Engine builders are competing to supply powerplants for several business jets expected to be launched in the near future.

Honeywell has offered a new engine, the FX5, to power Dassault's FNX next-generation Falcon business jet, unveiled at the show, while Pratt & Whitney Canada is offering a 10% growth version of its PW308 turbofan.

The 6,000lb-thrust (27kN) FX5 is a geared turbofan based on a technology demonstrator core under test, and could be certificated within 36 months of a go-ahead, says Victor Valente, director business development, Honeywell Engines & Systems. The FX5 is the first in a planned family spanning 3,000- to 8,000lb-thrust. Design goals include a 20%-plus reduction in cost of ownership compared with the company's TFE731-60.

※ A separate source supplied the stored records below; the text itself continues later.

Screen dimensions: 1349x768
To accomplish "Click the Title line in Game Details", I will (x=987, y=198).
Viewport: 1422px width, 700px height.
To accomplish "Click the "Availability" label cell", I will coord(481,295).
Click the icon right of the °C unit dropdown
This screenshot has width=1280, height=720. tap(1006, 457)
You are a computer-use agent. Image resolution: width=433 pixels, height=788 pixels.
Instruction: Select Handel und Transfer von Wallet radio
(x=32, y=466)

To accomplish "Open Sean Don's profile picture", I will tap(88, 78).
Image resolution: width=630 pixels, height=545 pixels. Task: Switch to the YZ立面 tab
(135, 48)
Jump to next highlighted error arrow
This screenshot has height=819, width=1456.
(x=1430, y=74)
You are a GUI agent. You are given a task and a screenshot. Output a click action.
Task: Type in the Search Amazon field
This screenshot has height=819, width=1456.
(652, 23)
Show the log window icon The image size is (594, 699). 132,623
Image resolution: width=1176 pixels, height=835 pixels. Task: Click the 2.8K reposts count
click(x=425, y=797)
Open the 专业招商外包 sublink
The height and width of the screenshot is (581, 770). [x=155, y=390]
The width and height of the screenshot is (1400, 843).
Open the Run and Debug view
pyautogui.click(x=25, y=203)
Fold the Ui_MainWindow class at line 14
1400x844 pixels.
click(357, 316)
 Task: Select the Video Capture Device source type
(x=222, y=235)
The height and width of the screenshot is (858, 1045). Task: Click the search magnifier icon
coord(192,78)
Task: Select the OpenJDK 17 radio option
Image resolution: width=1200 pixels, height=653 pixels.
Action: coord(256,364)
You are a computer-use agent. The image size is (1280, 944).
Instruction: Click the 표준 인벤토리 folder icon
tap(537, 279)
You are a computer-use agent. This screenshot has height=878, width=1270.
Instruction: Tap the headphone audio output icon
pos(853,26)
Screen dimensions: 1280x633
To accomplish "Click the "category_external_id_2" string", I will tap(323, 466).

P&WC has "high expectations" of securing a launch application for its PW600 small turbofan in the near future, says president and chief executive Gilles Quimet. The unidentified application for the 2,500lb-thrust engine is a light business jet in the same class as the Cessna Citation CJ2 and Raytheon Premier I, he says.

A technology demonstrator for the 1,000- to 2,500lb-thrust PW600 will run in the fourth quarter, followed by flight testing in the first quarter of next year.

Quimet says the company hopes to secure another business jet application for its 3,000- to 5,000lb-thrust PW500 turbofan "in the next year". P&WC has an unannounced international unmanned air vehicle application for the engine, he says.

Quimet hopes to secure a launch customer "in 12-18 months" for its 10,000- to 20,000lb-thrust PW800 geared turbofan aimed at regional jets. The Advanced Fan Technology Integrator demonstrator, first run in March, is due for flight testing early next year. Certification will take 36 months from launch.